The choir also turned in pretty good performances of a pair of 20th century classics, Benjamin Britten’s classic “A Ceremony of Carols” and Francis Poulenc’s “Four Christmas Motets,” and were energized by some simpler music, including some cool carol arrangements by the hot young Norwegian choral composer Oja Gjeilo and Ralph Vaughan Williams. But again, I couldn’t help but feel that taking on fewer works would have resulted in stronger, better rehearsed performances of the best pieces (particularly the difficult Poulenc), and, without an intermission, a tighter concert.

***

The Oregon Repertory Singers’ December 9 concert offered a plusher sound and more variety, including yet another offstage opening (choristers singing from the aisles, a drummer and trio entering from the rear). The choir sang while walking up to the stage to join a percussion trio, and they followed with excellent performances of medieval carols, a Palestrina gem, beautiful music by Portland composer Bonnie Miksch and Lauridsen, with the orchestra changing configuration again (splitting into two choirs, one on stage and one in back) for the inevitable “Ave Maria” by Franz Biebl. ORS music director Ethan Sperry smartly covered the shifts with brief, cogent explanations. The visual variety made the show feel shorter.

The musical and visual changes continued throughout — guitar, percussion and electric keyboard appearing with small vocal ensembles in “Los Pastores,” a quick musical joke based on the dreaded “Twelve Days of Christmas,” kids choirs joining in on a couple of pieces, pianist and ORS accompanist Naomi LaViolette joining on her own new “Noel” arrangement, and a propulsive, penultimate African work before the closing “Silent Night.”

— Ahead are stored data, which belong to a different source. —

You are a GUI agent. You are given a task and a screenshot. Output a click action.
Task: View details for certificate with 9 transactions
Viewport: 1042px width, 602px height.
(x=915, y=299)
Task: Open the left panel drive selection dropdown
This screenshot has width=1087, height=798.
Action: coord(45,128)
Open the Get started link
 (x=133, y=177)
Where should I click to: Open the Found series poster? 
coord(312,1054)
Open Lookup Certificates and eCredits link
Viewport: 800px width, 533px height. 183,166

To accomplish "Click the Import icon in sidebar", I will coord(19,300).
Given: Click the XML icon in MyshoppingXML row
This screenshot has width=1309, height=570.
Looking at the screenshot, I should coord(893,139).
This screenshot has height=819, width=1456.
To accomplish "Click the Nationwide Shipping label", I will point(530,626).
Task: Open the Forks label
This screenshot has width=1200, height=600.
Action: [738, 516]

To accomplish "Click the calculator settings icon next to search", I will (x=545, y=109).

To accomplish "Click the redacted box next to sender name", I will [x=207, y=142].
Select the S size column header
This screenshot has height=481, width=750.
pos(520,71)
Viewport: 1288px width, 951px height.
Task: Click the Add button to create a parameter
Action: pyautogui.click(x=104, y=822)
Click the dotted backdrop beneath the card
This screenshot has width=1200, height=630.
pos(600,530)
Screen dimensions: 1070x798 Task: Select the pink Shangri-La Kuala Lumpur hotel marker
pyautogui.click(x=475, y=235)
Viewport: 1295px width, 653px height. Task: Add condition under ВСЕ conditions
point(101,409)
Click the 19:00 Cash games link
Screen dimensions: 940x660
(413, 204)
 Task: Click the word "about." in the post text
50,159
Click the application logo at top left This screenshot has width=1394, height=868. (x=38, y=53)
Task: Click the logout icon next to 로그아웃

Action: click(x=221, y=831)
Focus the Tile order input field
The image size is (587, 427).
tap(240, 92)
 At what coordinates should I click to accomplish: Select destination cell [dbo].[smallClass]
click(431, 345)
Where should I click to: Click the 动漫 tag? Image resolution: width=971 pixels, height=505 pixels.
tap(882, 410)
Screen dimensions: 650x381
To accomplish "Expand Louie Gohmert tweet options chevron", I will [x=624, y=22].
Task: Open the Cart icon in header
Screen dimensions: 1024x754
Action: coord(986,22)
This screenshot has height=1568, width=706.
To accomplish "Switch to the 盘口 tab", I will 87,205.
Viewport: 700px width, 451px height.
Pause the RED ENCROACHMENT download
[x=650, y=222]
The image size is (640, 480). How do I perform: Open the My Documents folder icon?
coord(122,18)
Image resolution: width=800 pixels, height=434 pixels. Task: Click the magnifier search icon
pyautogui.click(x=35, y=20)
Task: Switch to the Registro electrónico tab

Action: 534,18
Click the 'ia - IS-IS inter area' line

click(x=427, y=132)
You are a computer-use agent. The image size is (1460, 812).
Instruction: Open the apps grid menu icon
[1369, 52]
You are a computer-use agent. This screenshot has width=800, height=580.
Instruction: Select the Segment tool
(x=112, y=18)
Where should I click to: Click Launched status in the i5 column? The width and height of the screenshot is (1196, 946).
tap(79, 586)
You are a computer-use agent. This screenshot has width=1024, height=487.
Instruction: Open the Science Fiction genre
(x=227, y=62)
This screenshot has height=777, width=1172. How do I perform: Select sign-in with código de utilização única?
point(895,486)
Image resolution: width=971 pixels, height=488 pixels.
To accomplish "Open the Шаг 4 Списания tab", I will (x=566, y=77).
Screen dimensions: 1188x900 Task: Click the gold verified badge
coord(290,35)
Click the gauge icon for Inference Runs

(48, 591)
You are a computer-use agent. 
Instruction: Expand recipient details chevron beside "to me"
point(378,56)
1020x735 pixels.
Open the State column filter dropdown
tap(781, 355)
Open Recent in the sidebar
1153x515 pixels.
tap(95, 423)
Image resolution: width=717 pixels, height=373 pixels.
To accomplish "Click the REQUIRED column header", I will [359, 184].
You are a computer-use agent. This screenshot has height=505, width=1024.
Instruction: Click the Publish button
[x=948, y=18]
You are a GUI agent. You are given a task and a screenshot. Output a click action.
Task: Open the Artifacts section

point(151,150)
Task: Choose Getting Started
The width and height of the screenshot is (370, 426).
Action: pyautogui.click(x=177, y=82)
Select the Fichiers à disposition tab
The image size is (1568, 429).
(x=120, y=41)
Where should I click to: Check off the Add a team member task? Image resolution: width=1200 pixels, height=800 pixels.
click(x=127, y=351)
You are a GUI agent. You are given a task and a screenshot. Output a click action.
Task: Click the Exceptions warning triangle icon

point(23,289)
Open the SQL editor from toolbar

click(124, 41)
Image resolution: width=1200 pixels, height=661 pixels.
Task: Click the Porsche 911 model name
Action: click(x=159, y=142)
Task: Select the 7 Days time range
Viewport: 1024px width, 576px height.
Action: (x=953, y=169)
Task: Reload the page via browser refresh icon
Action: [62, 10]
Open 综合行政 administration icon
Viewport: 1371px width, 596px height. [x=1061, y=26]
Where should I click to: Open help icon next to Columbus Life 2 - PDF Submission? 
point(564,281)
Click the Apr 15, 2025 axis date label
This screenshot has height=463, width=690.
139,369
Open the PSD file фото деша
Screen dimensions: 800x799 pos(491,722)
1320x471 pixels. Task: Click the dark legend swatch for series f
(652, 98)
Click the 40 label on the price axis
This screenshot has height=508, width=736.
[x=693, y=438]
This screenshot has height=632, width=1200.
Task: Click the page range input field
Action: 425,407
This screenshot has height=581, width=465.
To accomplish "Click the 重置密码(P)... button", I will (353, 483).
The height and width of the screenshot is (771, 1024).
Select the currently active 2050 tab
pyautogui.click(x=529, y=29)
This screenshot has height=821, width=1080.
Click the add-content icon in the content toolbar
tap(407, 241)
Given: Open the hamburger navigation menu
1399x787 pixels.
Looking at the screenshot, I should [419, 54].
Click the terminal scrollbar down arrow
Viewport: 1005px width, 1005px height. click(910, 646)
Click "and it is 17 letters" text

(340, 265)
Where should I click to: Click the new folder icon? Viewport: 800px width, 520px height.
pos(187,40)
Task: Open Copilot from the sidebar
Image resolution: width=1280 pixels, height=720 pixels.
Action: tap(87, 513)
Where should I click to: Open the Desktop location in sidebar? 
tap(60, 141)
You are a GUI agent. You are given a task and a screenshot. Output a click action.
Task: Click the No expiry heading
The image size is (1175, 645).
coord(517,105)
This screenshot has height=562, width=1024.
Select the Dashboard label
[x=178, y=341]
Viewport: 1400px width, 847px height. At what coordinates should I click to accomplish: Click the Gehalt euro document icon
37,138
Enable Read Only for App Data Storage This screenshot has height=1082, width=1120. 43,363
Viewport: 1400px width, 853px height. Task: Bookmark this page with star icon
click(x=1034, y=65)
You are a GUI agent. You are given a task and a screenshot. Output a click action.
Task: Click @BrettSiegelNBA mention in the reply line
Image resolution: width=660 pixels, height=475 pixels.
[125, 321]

Sperry, who directs choral programs at Portland State University, applied a similar inventive formula to last month’s concert with his other group, the PSU Chamber Choir. The concert paired classical compositions with choral arrangements of pop tunes — a false distinction, as Sperry pointed out from the stage, that emerged only recently. Moreover, the PSU program mixed not only pop and classical, but also old (Rachmaninoff, Monteverdi, Debussy) and new (rising composers Eriks Esenvalds, Eric Whitacre and Gjeilo). It even included world music (from Haiti and Bulgaria), jazz (courtesy of a brilliant cameo appearance by PSU prof and jazz piano master Darrell Grant), an upright bass, drum kit, congas, and more — including music binders flung to the floor in unison (and politely picked up again after the number was over).

 

Monkeying around: PSU Chamber Choir's energetic winter concert.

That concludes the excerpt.